What you are asked to do: Give every line of the material back exactly, images removed.

-- Data extract follows --

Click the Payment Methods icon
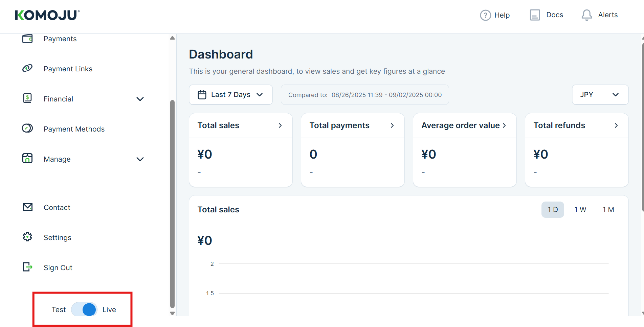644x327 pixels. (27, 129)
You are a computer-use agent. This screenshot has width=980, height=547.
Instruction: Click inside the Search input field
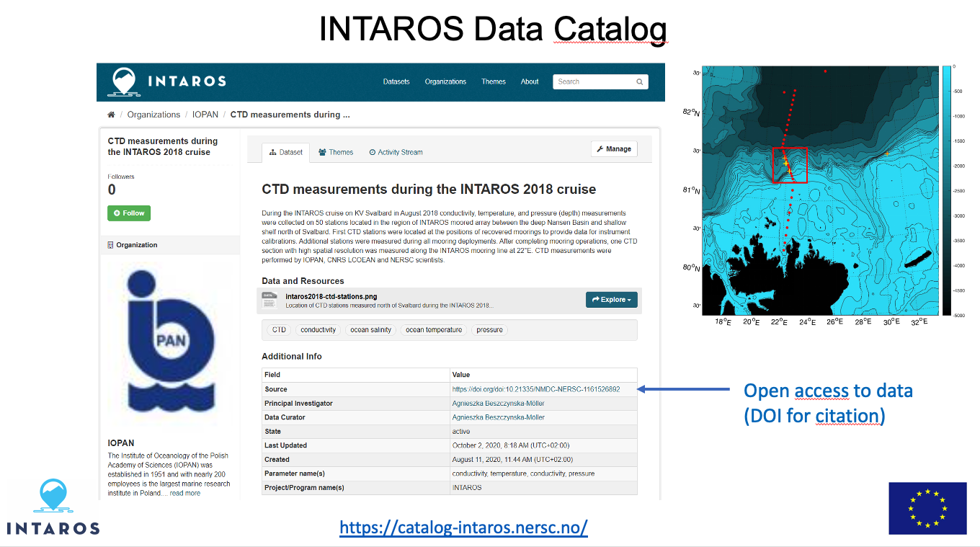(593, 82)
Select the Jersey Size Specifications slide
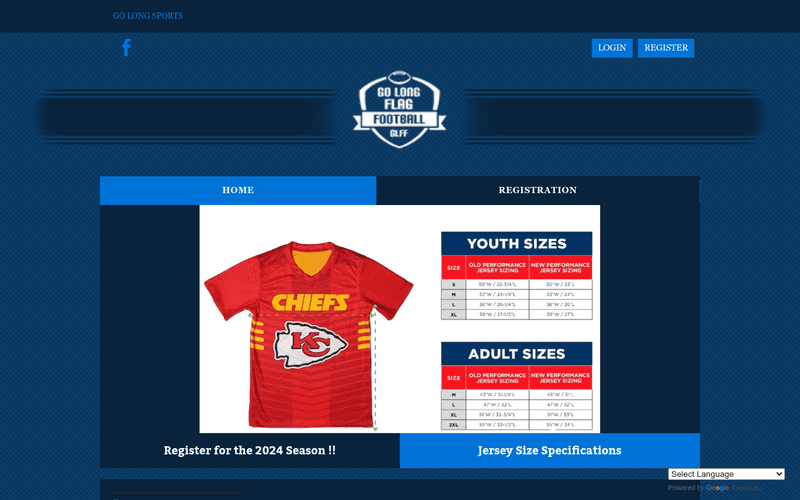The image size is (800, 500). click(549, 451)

-- Data extract concluded --

Answer:
Click the Payment Methods icon
644x327 pixels. (27, 129)
You are a computer-use agent. This screenshot has width=980, height=547.
Instruction: Click inside the Search input field
(593, 82)
Select the Jersey Size Specifications slide
The image size is (800, 500). click(549, 451)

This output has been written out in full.